İsim cümleleri sübut ifade eder. İsim cümlelerinin asıl kuruluş sebebi; müsnedin, müsnedün ileyh için sabit olduğunu ifade etmektir. İsim cümlesinin haberi müfred ya da isim cümlesi olursa, asıl konulduğu mana olan sübutu veya bazı karînelerle istimrarı (devamlılığı) ifade eder. İstimrar ifadesi daha çok medh ve zem durumlarında olur. (Fatma Serap Karamollaoğlu, Kur'an Işığında Belâgat Dersleri Meânî İlmi)
ذٰلِكَ ’de istiare vardır. Cümlede ذٰلِكَ ile müminlerin mükâfatına işaret edilmiştir.
Bilindiği gibi işaret isimleri mahsus şeyler için kullanılır. Burada olduğu gibi aklî bir şeye işaret ismiyle işaret edilirse aklî olan hissî olana benzetilmiş olduğundan, istiare oluşur. Câmi’ her ikisindeki vücudun tahakkukudur. (Fatma Serap Karamollaoğlu, Kur'an Işığında Belâgat Dersleri, Beyân İlmi)

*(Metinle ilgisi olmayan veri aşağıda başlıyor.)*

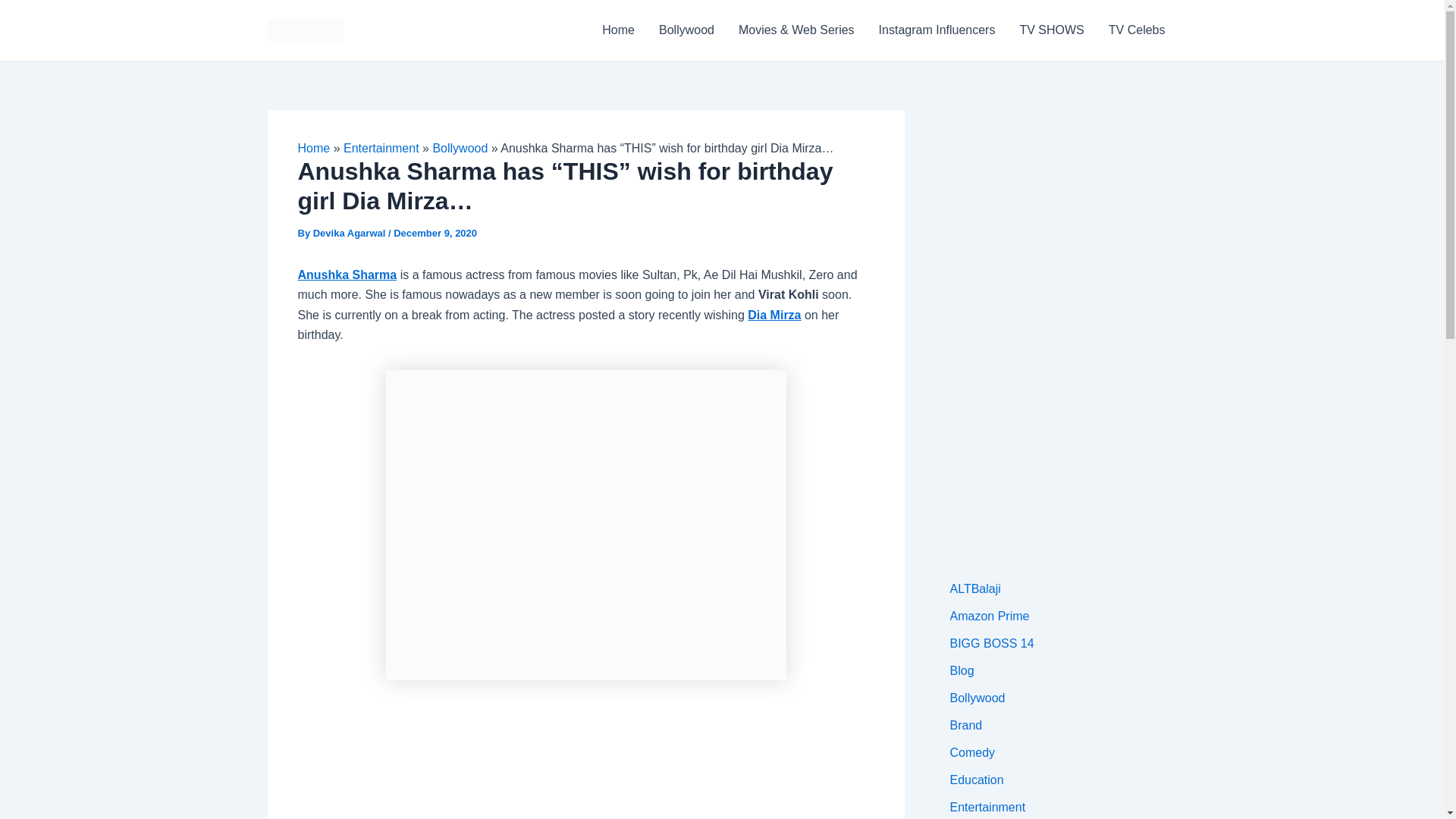
Entertainment (381, 147)
Home (313, 147)
Devika Agarwal (350, 233)
TV Celebs (1136, 30)
Anushka Sharma (346, 274)
Instagram Influencers (936, 30)
Home (617, 30)
Bollywood (459, 147)
Dia Mirza (774, 314)
View all posts by Devika Agarwal (350, 233)
Given the description of an element on the screen output the (x, y) to click on. 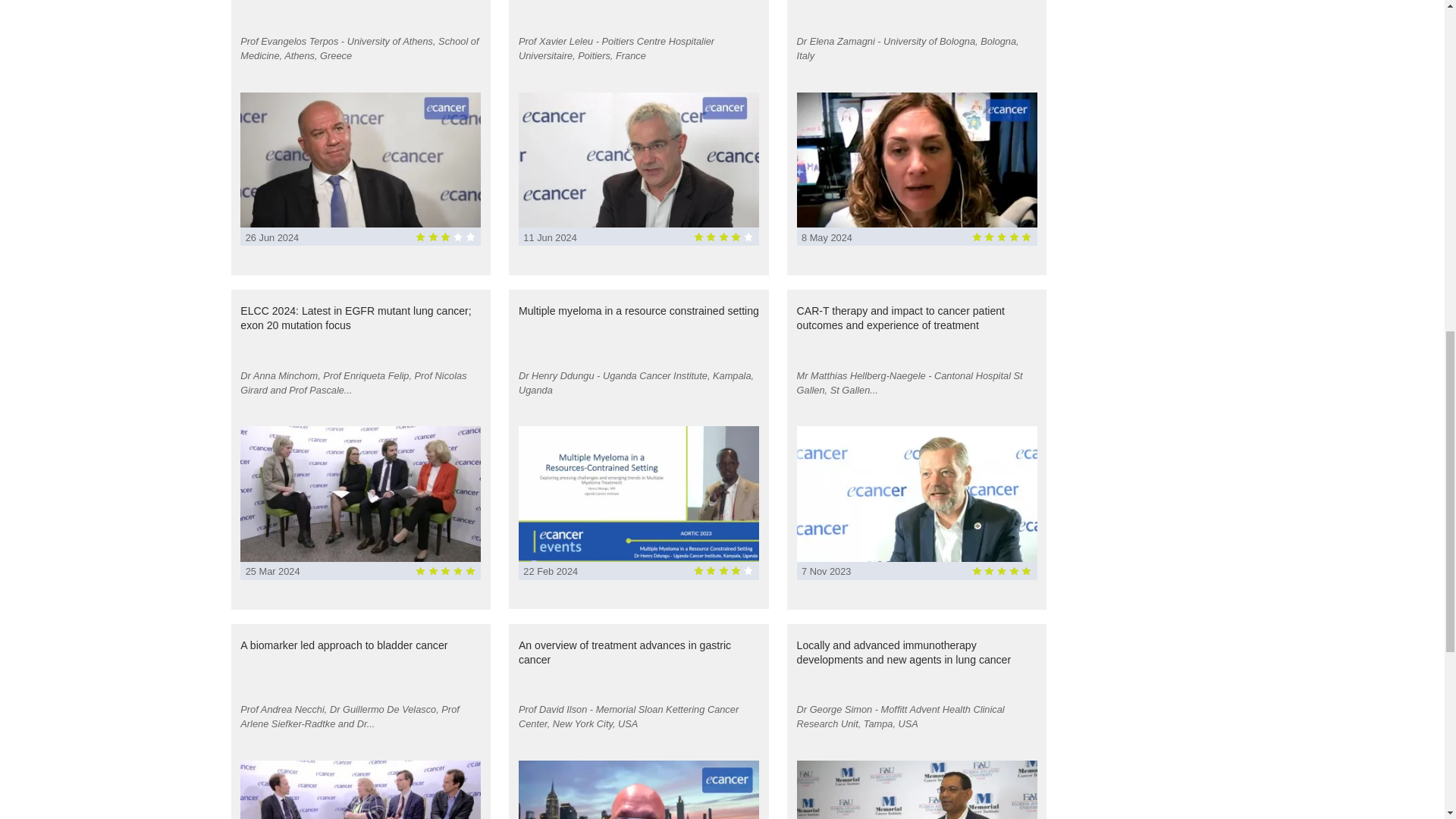
Importance of MRD in newly developed multiple myeloma (638, 11)
Dr Elena Zamagni - University of Bologna, Bologna, Italy (916, 58)
Given the description of an element on the screen output the (x, y) to click on. 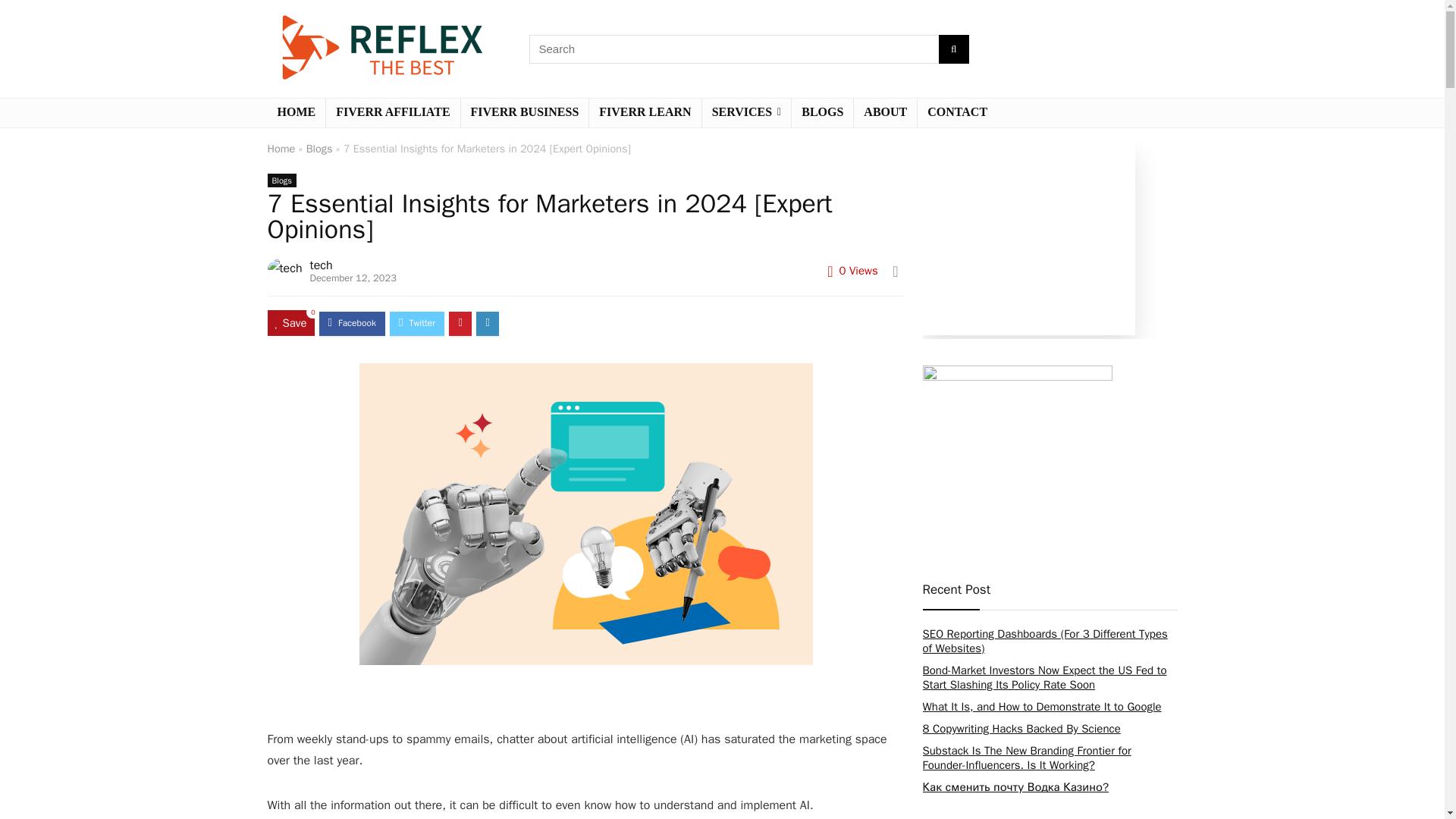
SERVICES (746, 112)
Home (280, 148)
ABOUT (885, 112)
FIVERR BUSINESS (525, 112)
HOME (295, 112)
View all posts in Blogs (281, 180)
tech (321, 264)
BLOGS (822, 112)
FIVERR LEARN (644, 112)
FIVERR AFFILIATE (393, 112)
CONTACT (957, 112)
Blogs (281, 180)
Blogs (319, 148)
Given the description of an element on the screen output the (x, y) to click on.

ذٰلِكَ sözünde cem’ ve iktidâb vardır. Olayı özetleyen bir kelimedir.
Zamir makamında gelen işaret ismi ذٰلِكَ bunun son derece belli, müşahede edilebilir cinsten sayıldığını bildirir. Bunun uzaklık manasını içermesi de işaret edilen davranışın derecesinin yüksek ve mertebesinin uzak olduğunu bildirir. (Ebüssuûd, Maide/32)
Müsnedün ileyhin işaret ismi ile marife olması işaret edileni en güzel şekilde temyiz etmek içindir. Böylece muhatabın zihninde müsnedün ileyh daha iyi yerleşir. Muhatap tarif edilen şeyi daha iyi tasavvur eder, daha iyi tanır. (Fatma Serap Karamollaoğlu, Kur'an Işığında Belâgat Dersleri Meânî İlmi)
29-30. ayetlerde رَبُّهُمْ - نَسْتَنْسِخُ kelimeleri arasında mütekellimden gaibe geçişte güzel bir iltifat sanatı vardır.